__Things to do__.
**a.** Which lettered cells does the text on Gleason scoring name in its Fig. 1, and is each one observed or unobserved in the study?
**b.** Reproduce the part of the text on Gleason scoring starting with "There is currently" and going on through "and scientific methodology.".

We read the paper Nagpal et al.1 with great interest. The authors should be commended on a well-conducted study with an impressive number of pathologists grading the radical prostatectomy samples. We fully agree with the authors that AI will play an integral part in prostate cancer pathology and, indeed, in pathology in general. However, we would like to clarify one methodological detail, which clouds the authors’ claim of “improved Gleason scoring.”

It is an obvious idea to compare the c-statistic for the association between longer-term outcomes (such as PSA relapses) and the Gleason grading assigned by the pathologists to the Deep Learning System (DLS). However, the interpretation of this comparison is not straightforward. The challenge is that the original treatment choice is based on the Gleason score assigned by the pathologist. The statistical consequence of this is that the strength of the association can be severely biased. In fact, even if human Gleason grading actually had a stronger association with longer-term outcomes than the AI model, this bias could cause the results to be reversed.

We can draw on a nice analogy from Vickers and Lilja2 to illustrate the problem: take a group of 12-year-olds and have them play basketball; height and hand–eye coordination skills will both be the major predictors of ability. Then select out the tallest boys and have them play again; height will no longer discriminate, but the hand–eye coordination skills will still be a major predictor of ability. This does however not imply that being tall is not an advantage for basketball players nor that the hand–eye coordination skills are more predictive than height.

More formally, the design of the Nagpal et al. study is schematically illustrated in Fig. 1. Data on men who underwent radical prostatectomy (cell a and b) is observed in the study. Data for men who did not undergo radical prostatectomy but would have done so if the treatment decision was based on the DLS as opposed to the pathologists is however unobserved (cell c, put in brackets to illustrate the fact that it is not observed in the study). The only way to accurately estimate whether the Gleason score assigned by the DLS is in fact better than the Gleason score assigned by the pathologist for prognostication would be to have data from cells a, b, and c,3 i.e., to use the DLS for deciding about which patients should undergo radical prostatectomies and then prospectively follow them to collect longer-term follow-up data. The story gets even more complicated if we also consider the fact that the surgeon often is more radical in cases with higher Gleason grades to avoid positive resection margins, and that adjuvant hormonal therapy is administered based on the Gleason score assigned by the pathologist. It should be noted that this problem is not limited to the Nagpal et al. study; it occurs in any study where inclusion in the study cohort is conditional on an existing decision rule and we want to compare the existing decision rule with a new rule.

Fig. 1
figure 1

Schematic illustration of the design of the Nagpal et al. study. Data from cells a and b are observed in the study. The fact that data for men who did not undergo radical prostatectomy but would have done so if the treatment decision was based on the DLS as opposed to the pathologists (cell c) can lead to biased results when comparing the pathologists’ Gleason score to the DLS Gleason using longer-term outcomes

There is currently a lot of hype related to the application of AI to health care problems. For AI to live up to this hype, it is critical that it is coupled with sound classical experimental designs and scientific methodology.

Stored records
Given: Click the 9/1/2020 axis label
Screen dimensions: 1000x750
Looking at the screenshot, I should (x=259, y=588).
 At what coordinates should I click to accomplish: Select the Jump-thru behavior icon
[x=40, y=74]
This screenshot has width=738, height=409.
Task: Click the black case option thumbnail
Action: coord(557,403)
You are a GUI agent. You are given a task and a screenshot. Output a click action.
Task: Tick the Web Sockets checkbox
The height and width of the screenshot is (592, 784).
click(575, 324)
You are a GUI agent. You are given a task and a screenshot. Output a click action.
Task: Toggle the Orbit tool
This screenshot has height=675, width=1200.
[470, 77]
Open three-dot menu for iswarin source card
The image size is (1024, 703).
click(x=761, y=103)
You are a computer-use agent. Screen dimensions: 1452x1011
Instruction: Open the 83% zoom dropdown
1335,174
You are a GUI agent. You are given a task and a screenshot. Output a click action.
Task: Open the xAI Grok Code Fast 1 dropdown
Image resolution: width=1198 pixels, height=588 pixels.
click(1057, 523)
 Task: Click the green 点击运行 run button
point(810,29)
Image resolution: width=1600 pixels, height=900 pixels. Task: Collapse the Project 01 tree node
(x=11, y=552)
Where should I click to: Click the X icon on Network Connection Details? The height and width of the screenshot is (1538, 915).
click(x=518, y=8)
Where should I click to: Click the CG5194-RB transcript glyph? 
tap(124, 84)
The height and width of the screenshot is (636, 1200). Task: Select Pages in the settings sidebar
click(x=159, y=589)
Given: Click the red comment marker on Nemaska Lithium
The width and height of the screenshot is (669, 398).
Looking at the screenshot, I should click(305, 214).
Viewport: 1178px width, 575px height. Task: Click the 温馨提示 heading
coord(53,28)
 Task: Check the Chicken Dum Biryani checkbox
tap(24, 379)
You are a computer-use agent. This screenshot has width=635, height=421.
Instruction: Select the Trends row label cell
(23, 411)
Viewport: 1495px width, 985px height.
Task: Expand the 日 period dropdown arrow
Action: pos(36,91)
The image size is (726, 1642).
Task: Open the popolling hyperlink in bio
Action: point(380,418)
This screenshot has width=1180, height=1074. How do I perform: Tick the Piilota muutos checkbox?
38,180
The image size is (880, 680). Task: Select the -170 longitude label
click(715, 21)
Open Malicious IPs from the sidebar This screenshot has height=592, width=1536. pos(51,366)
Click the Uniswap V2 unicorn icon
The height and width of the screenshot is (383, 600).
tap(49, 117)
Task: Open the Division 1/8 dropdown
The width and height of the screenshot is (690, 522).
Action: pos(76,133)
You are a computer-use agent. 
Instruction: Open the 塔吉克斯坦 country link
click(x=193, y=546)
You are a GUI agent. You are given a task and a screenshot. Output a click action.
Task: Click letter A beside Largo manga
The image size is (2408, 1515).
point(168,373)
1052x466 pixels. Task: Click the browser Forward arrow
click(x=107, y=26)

__Answers given__.
**a.**
- Cell a: observed
- Cell b: observed
- Cell c: unobserved

**b.**
There is currently a lot of hype related to the application of AI to health care problems. For AI to live up to this hype, it is critical that it is coupled with sound classical experimental designs and scientific methodology.